Het is niet de bedoeling - anders dan oppervlakkig - de aangesneden onderwerpen wetenschappelijk te behandelen, dat wordt al voortreffelijk gedaan in NRC's 'Alledaagse wetenschap' van Karel Knip. (bijv. Wetenschap is overal ; vrijgegeven columns html vanaf februari 1998


De Nationale Wetenschapsquiz 1994


De vragen en antwoorden op de NWO site.


1. Als je een stukje elastiek uitrekt, dan kost dat eerst weinig inspanning, later meer. Bij het opblazen van een ballon is dat net andersom. Hoe komt dat?

  1. Het rubber van de ballon is bij het begin nog nieuw en dus stug.
  2. De benodigde druk neemt af, want het oppervlak van de ballon wordt bij het opblazen steeds groter.
  3. De benodigde druk neemt af doordat de wand van de ballon bij het opblazen steeds dunner wordt.


D De stam van de vraag is onhandig geformuleerd, pas bij het zien van de alternatieven is duidelijk dat 'Hoe komt dat?' alleen op het opblazen van een ballon slaat.

De alternatieven ebvatten dubbele uitspraken, dat is op zich niet handig, en het is bij elkaar een berg informatie die op de een of andere manier door het geheugen voor de korte termijn heen moet worden geperst.

Het onhandige van dit ontwerp is dat de vraag over een reeks echte of gefantaserde verschijnselen gaat, in plaats van over een enkel verschijnsel.

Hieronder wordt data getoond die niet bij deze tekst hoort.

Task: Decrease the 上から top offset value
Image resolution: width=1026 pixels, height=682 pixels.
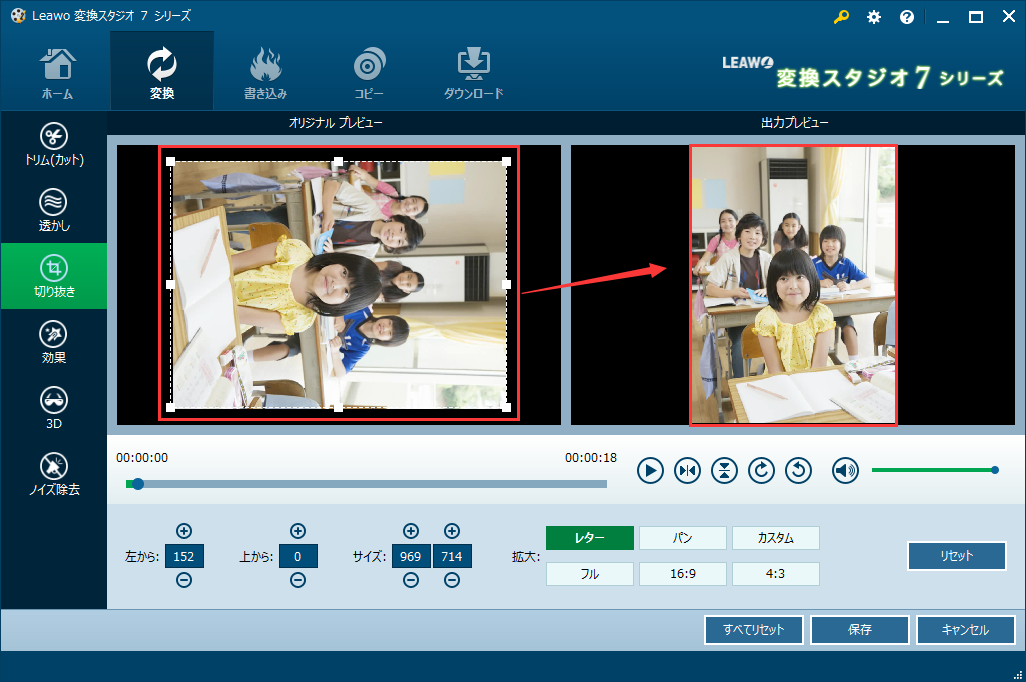Action: point(298,581)
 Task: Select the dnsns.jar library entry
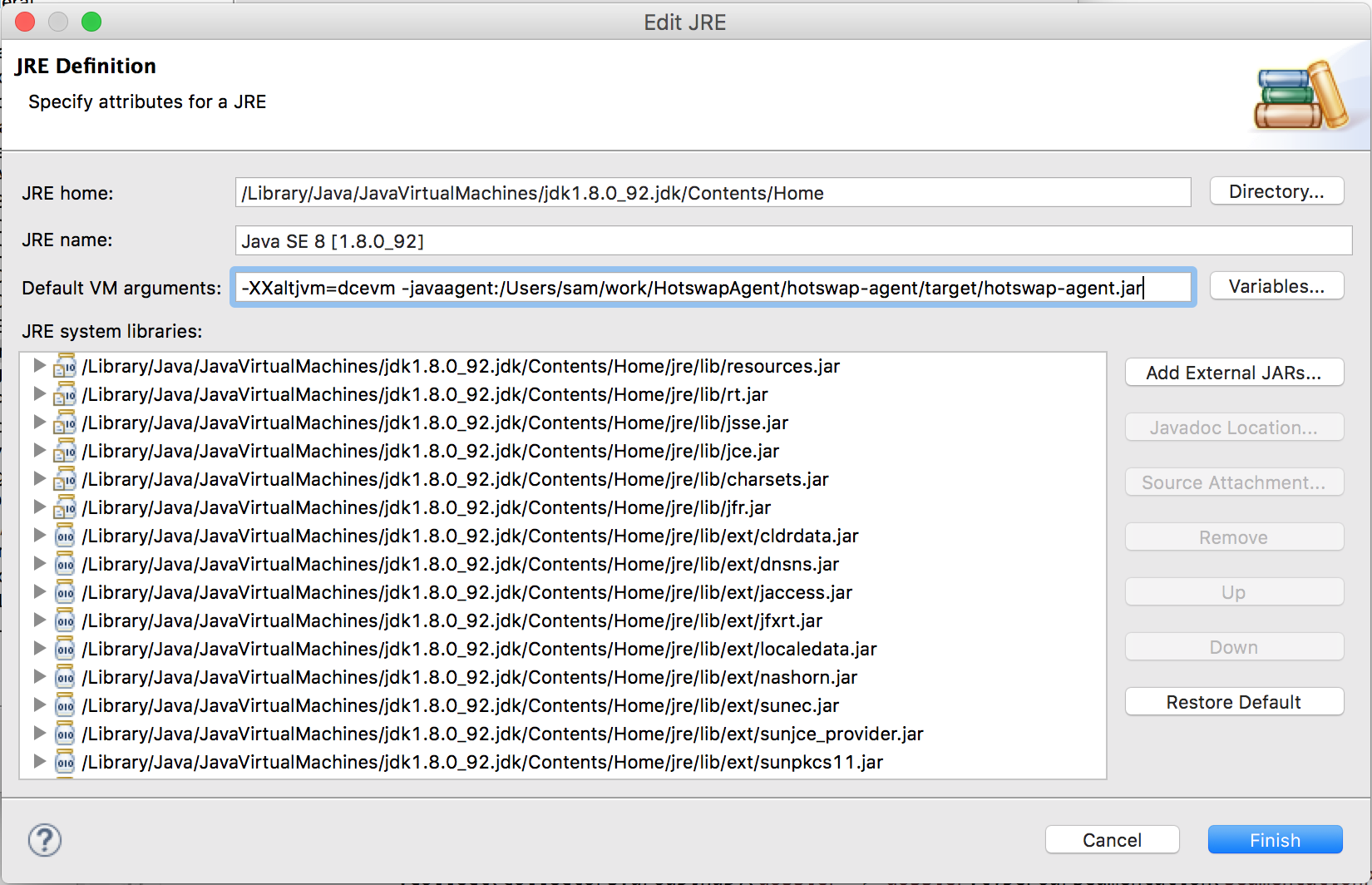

Ik heb een vermoeden dat onafhankelijke beoordelaars wel eens zouden kunnen vinden dat alternatieven a en b gelijkwaardig zijn, en mogelijk geen van beiden een goed, want op zich adequaat, antwoord op de vraag zijn.

Dat vermoeden heeft iets te maken met de slordigheid dat in alternatief b. en c. weliswaar een reden is aangegeven, maar waarom zou dat verklarende reden zijn? Er is op zich nog geen relatie gelegd met de benodigde kracht om nog een extra paar kubieke centimeters lucht naar binnen te persen.

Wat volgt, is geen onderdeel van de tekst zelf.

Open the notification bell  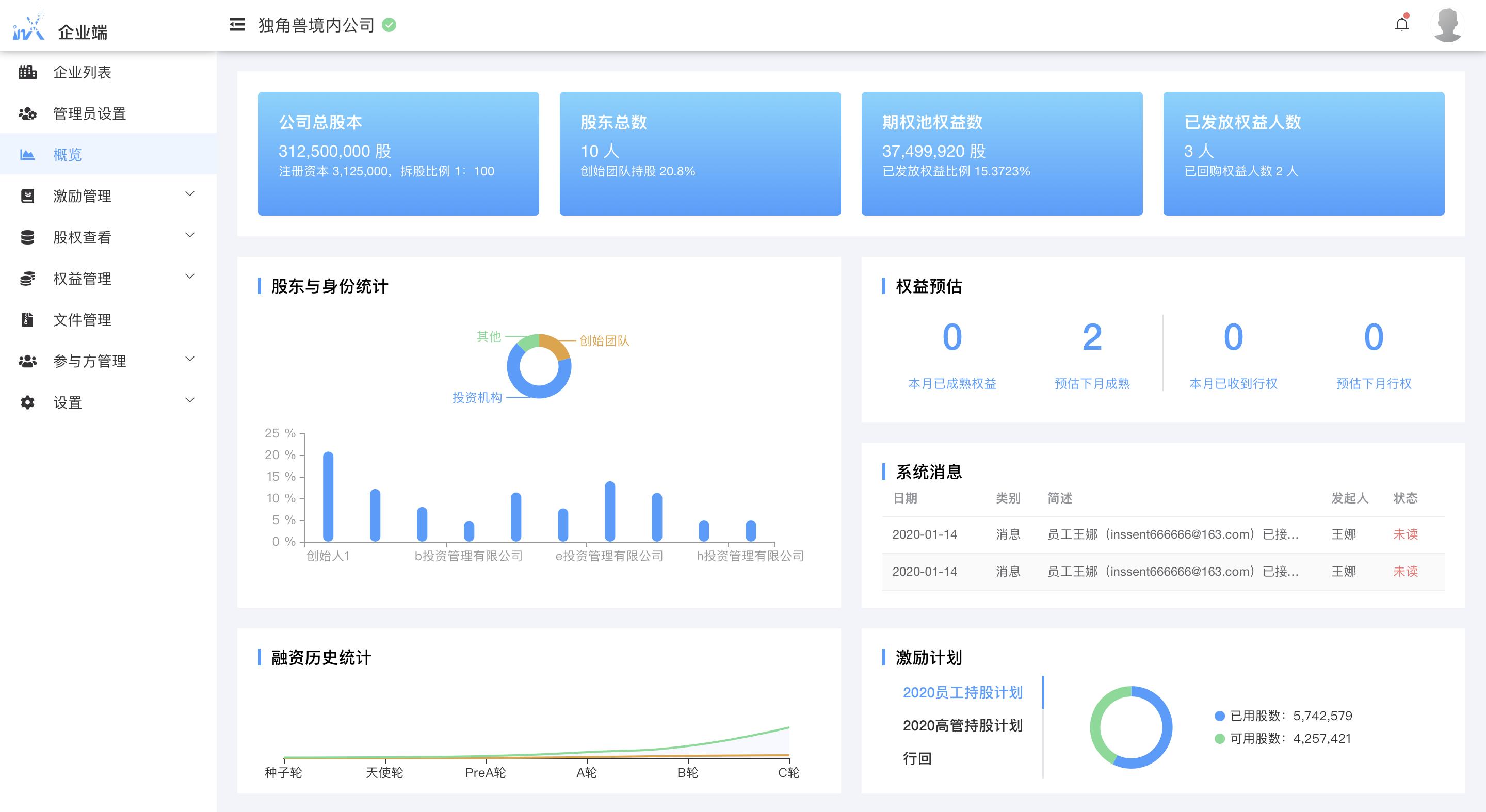click(1402, 24)
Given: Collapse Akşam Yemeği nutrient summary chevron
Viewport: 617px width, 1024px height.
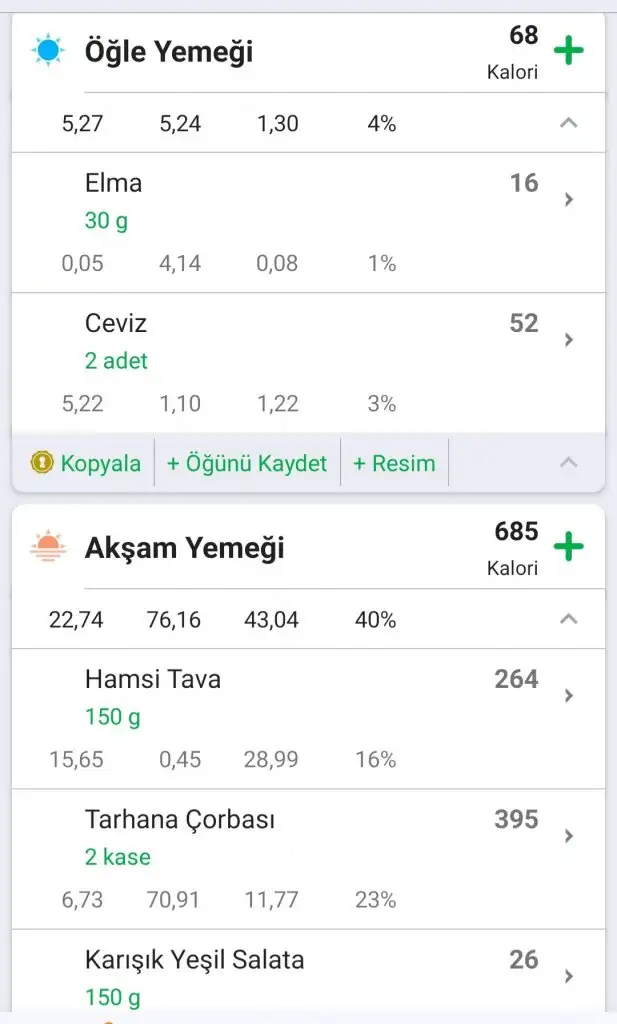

2. Operant conditioneren van dieren gebeurt in de wetenschap, in het circus en in de dierentuin. Wat is operant conditioneren?

  1. De techniek waarbij gedrag onder controle van een beloning wordt gebracht.
  2. De techniek waarbij gedrag onder controle van een voorafgaande prikkel wordt gebracht.
  3. De techniek waarbij gedrag onder controle wordt gebracht door middel van straf.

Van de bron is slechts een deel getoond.